Пишу тебе, потому что собою совершенно истерзан: мне необходимо любое чужое присутствие. Более всего я боюсь задохнуться, замкнуться в самое себя, заключиться внутри себя на каторгу, а ведь ты, дорогая моя, клялась, что не будешь катать на плечах чужих, и ведь я, откровенно говоря, твоим счастьем бы не оскорбился: тебе я и планирую доверить все.
Прошлое настигает меня все чаще и колотит с поистине пионерским лицом; я упиваюсь собственной отвратительностью, размазываюсь по ней, тоской пудрю щеки, во все на свете ввязываюсь единственно для того, чтобы доказать себе, что в любом уголке света мне одинаково худо.
Я не боюсь людей, но втихаря им завидую: они умеют хотеть! Они желают, насколько убог ни был предмет вожделений, они пылают; помилуйте, вы слишком живы!
Завтра я покину тот город, в котором в три погибели в чердачной комнатушке черкаю тебе это письмо, я покидаю его - и потихоньку проникаюсь теплейшим к нему чувством, фактически люблю. Улицы здесь узки, а люди необычайно говорливы; по приезду я сразу же понял, что вскорости мне осточертеет даже мое спальное место.

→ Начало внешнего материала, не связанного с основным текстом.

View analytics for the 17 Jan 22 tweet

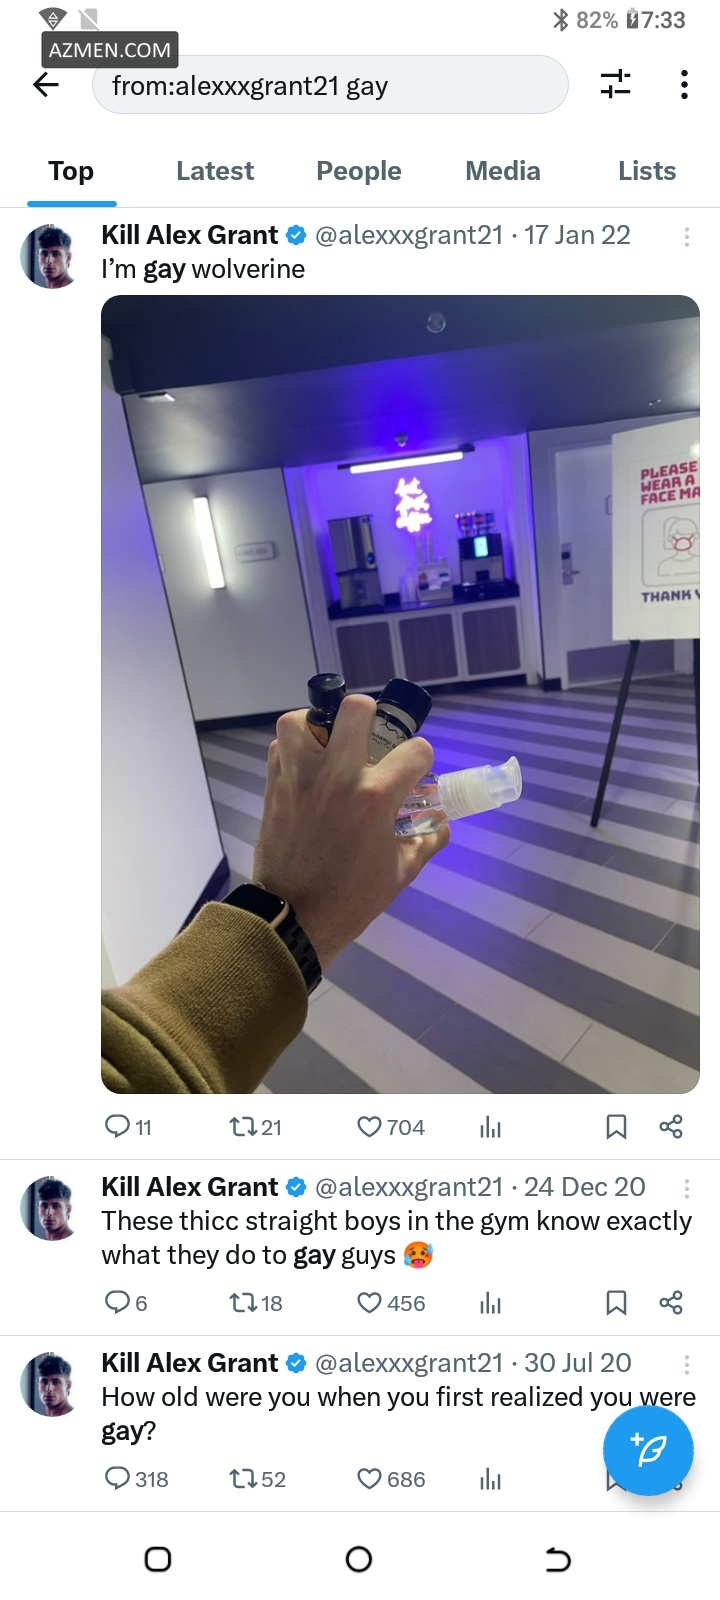tap(490, 1127)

Тот человек, которого ты сулила мне в содержатели, решительно мне не отвечает, а хозяин постоялого двора, где я имел несчастье остаться на ночлег, жалобам моим на клопом вовсе не внимает; с утра я выхожу в улицы: клином въедаюсь в губы целующихся в пабах, обвожу теплеющим языком по контуру собственные, более двух лет уж не целованных; чувствую себя злоумышленником, ворующим поцелуи, мальчишкой, выдающим себя за трубочиста в морозное воскресное утро, побирушкой, простоявшей в Сочельник до полуночи у чужой калитки.
Бывало, спускаюсь я и к морю, где имею великое удовольствие наблюдать конопатых девчушек, снующих от моря к семейству, что обыденно состоит из дородной maman и какого-то щуплого, маленького человека, что, вероятно, сойдет за отца. О, сколько отрады нахожу я в этих песочных лопатках! Я вижу статных, полных жизненных сил юношей, чьи улыбки по белизне едва ли уступят зубчикам чеснока; я ненавижу все вокруг еще с большим усердием. Люди, выигрывающие у меня во внешних данных, ненавидимы мною ровно настолько же, как и уступающие в них, туловищем я кренюсь и оседаю в собственной непримиримости.

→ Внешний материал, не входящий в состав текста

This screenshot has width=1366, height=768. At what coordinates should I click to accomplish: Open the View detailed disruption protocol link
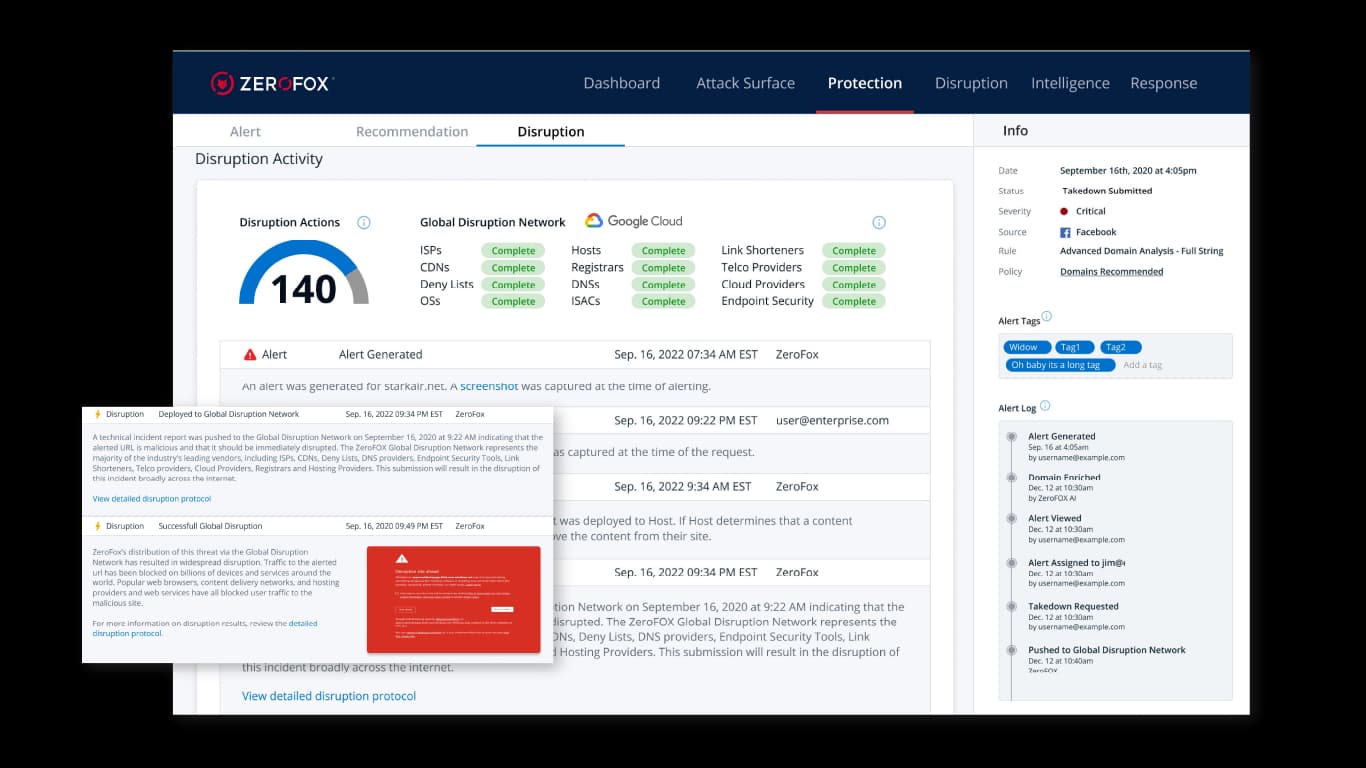[x=328, y=695]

Признаться, роль в моем нынешнем состоянии сыграло и твое последнее письмо, в котором ты заявила, что навестить меня вовсе не желаешь, более того, сердце мое пошло разводами от тех страниц, где ты красноречивейшим образом даешь мне понять, что и встречи со мной ты будешь пытаться избегнуть, что и видеть меня не желаешь. Увы! Я брал в руки перо, и руки ни разу не осеклись, стало быть, судьба в нашу размолвку уж и не столь беззастенчиво вмешалась.

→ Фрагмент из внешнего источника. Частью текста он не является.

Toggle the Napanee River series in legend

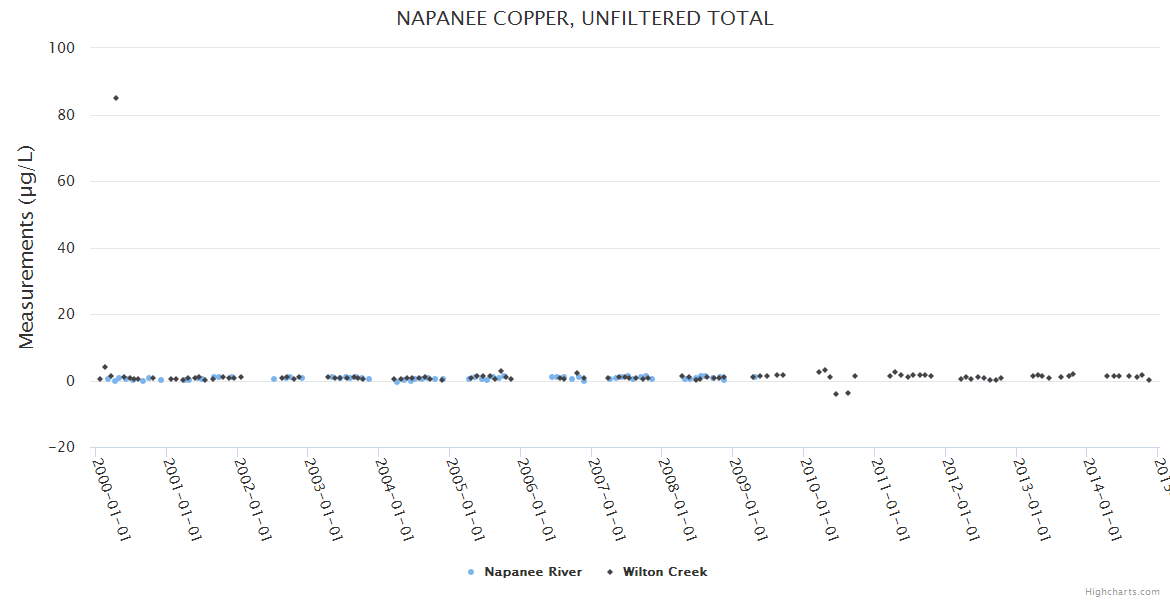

Вспоминаю нашу последнюю встречу: чувствую себя с каждым днем все более нагим, совершенно бестелесым - без слов, без тебя, без всего, что в былые годы основательно прикипело к затекшему ныне моему сердцу. Чьими восторгами, милая моя, оттенять мне теперь собственную неказистость?
Довольно; довольно с тебя и довольно с меня. Я совершенно, ты знаешь, не умею кончать письма, так пусть завершится оно тем, что я наконец поспешу собирать чемоданы. Жизнь надо мной вовсе не изголяется, не измывается в изобретении пыток, едва ли когда-либо вплетался я в фатальное переплетение событий, мне плохо, мне просто плохо. Мне плохо, плохо, плохо, и на этом хватит.